The new booster shot, which protects against the original strain as well as Omicron variants, may lower the risk of infection, and appears likely to work well at preventing severe illness caused by any variant, Luban said. Yet many people eligible for the vaccine have so far not taken it.
Because immunity wanes over time, the booster shot is considered critical in blunting the expected rise in infections during winter. A recent Commonwealth Fund study estimated that 75,000 lives could be saved, and 745,000 hospitalizations prevented, if a fall booster campaign reaches as many people as took the flu vaccine in the 2020-21 season.
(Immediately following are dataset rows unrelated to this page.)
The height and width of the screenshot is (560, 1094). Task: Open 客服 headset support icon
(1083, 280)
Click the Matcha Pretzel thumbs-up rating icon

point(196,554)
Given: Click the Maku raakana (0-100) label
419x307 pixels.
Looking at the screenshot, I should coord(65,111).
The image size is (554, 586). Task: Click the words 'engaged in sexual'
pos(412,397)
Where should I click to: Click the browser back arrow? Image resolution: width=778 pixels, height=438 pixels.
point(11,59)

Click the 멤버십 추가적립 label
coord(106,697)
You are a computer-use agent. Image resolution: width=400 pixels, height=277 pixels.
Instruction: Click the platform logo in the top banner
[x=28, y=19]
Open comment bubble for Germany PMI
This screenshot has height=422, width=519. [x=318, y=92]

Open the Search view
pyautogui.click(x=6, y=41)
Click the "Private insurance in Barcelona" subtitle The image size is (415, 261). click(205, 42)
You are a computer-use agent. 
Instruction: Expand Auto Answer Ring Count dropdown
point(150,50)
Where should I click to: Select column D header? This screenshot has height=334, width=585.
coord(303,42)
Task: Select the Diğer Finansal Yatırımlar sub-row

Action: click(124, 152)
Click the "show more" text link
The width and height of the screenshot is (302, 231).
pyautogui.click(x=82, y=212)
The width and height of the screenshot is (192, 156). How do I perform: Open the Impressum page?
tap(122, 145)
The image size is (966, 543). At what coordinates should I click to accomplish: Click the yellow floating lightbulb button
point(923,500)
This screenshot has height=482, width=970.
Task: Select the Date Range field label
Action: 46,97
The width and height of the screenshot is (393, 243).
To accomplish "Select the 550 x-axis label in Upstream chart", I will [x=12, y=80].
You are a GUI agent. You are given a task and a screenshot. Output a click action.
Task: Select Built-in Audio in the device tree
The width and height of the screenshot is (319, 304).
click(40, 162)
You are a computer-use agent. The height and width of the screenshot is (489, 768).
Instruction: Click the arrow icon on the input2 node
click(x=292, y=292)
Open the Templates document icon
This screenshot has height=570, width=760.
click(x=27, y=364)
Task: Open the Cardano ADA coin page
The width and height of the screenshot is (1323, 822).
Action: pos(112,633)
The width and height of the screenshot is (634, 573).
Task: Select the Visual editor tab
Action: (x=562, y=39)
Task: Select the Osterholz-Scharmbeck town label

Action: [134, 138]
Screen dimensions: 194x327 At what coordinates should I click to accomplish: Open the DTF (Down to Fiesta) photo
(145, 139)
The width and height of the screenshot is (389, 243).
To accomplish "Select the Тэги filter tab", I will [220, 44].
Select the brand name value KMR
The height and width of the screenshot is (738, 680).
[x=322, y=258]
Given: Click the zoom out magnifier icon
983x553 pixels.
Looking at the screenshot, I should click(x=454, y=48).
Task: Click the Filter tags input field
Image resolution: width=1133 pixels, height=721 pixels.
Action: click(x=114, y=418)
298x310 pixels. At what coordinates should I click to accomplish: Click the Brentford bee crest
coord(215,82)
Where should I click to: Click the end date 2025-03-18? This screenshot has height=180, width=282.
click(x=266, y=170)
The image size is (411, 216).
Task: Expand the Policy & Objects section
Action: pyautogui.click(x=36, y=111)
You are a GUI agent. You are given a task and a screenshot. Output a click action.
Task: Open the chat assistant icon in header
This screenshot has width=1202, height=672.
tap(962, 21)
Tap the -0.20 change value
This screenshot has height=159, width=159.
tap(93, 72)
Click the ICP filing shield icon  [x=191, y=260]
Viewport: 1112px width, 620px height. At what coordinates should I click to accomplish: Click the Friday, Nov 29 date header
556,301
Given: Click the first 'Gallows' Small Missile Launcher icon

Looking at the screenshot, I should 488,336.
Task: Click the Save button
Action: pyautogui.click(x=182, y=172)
In Massachusetts and throughout the nation, the Omicron subvariant called BA.5 remains the dominant strain, although it is slowly losing ground to BA.4.6, a subvariant that is similar enough that it isn’t raising alarms.
The Broad Institute of MIT and Harvard has been testing about 50,000 samples a week, most from schools, colleges, or care homes in Massachusetts. The institute sequences about 10 percent of those, said Bronwyn MacInnis, the Broad’s director of pathogen genomic surveillance.
In Massachusetts last week, BA.5 accounted for about 70 percent of infections but was trending downward, MacInnis said; BA.4.6 is currently at 20 percent and growing.
The remaining 10 percent, MacInnis said, is a mixture of other variants. Fewer than 10 cases of BA.2.75.2, prevalent in India, have been detected in Massachusetts.
“We’re keeping our eye out for BA.2.75.2,” MacInnis said. “It is highly transmissible and seems to be able to evade monoclonal antibody therapies. We’re still waiting to see how it will do with the new Omicron bivalent vaccine.”
But so far this variant has made little headway outside of India, casting doubt on its ability to supplant the dominant Omicron subvariant.
In a change from previous patterns, she noted, different variants are bubbling up in different regions, with none rising to the top everywhere.
Although new variants are not to blame, COVID-19 hospitalizations have started to tick up in Massachusetts, reaching a seven-day average of 724 people as of Tuesday. Still, that’s just 23 percent of the number hospitalized during January’s peak, although more than were seen last year at this time.
The amount of coronavirus found in waste water, a helpful preview of the pandemic’s trajectory, rose steeply in the end of September. It has since declined a little. MacInnis said she wasn’t alarmed by the wastewater data, because there hasn’t been a similar spike in hospital admissions.
“There’s no reason to be particularly worried about fall and winter. We will see an uptick but hopefully not a tidal wave,” she said. “We’ve reached a more stable equilibrium. We haven’t had another variant that isn’t an Omicron descendant emerge for close to a year. It may be that we are reaching a state where we are moving past the point of major spikes like we saw last year.
“Of course,” she added, “it depends on what additional tricks the virus has up its sleeve.”
The big worry this year may turn out to be the flu. There may be lowered immunity in the population because COVID-19 precautions prevented flu infections in the previous two winters, Viboud said. This year, many people have abandoned safety measures such as masking, and as indoor gatherings and holiday events begin, transmission of both COVID-19 and the flu could soar.
“Two nasty respiratory viruses combined might be a threat,” Viboud said.